DATA EXTRACT =
((

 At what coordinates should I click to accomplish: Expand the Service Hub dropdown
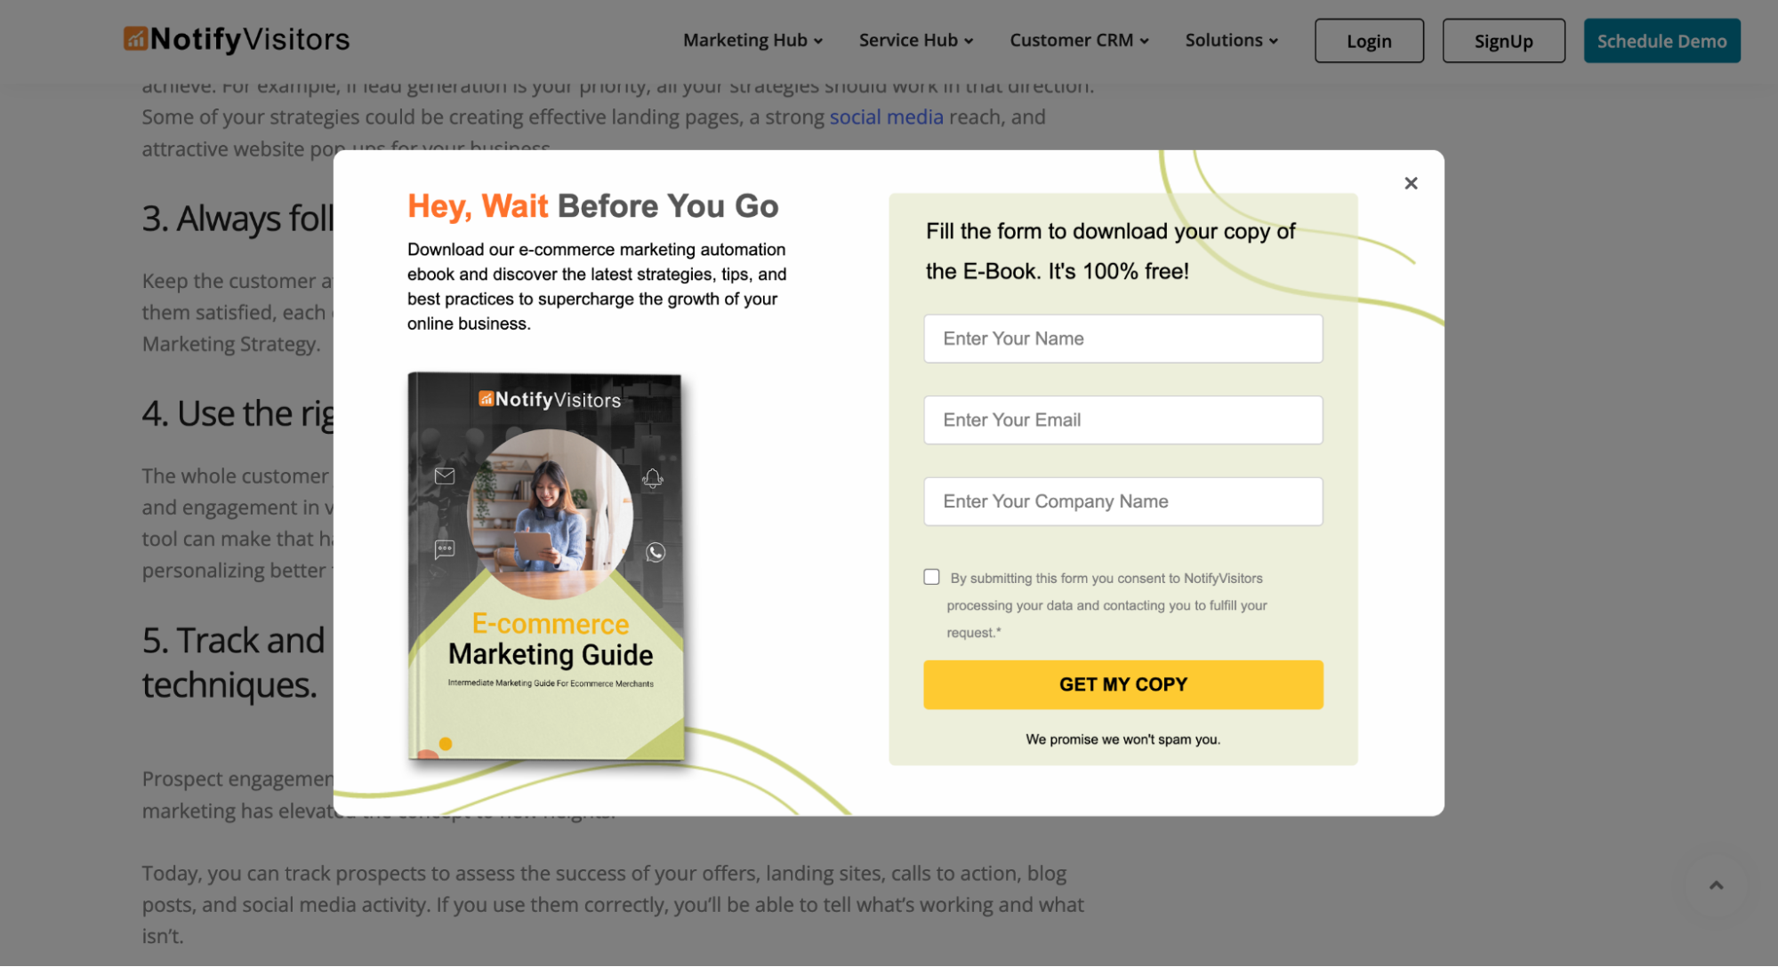pos(916,40)
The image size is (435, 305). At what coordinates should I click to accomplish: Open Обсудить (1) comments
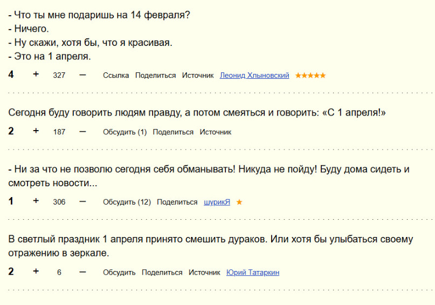(125, 132)
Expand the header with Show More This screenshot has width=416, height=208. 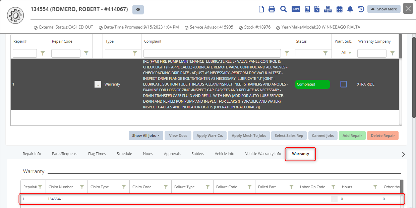[384, 9]
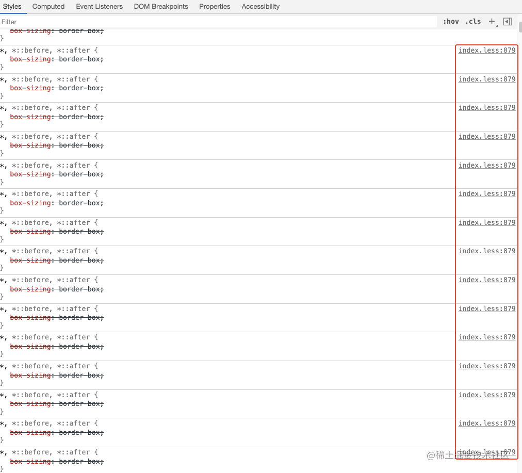Viewport: 522px width, 473px height.
Task: Open the topmost index.less:879 source link
Action: (x=487, y=50)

))

Pull out each line above that contains the string "coordinates". Case counts.

 At what coordinates should I click to accomplish: Expand the Service Hub dropdown
The image size is (435, 305). At what coordinates should I click to accomplish: Open Обсудить (1) comments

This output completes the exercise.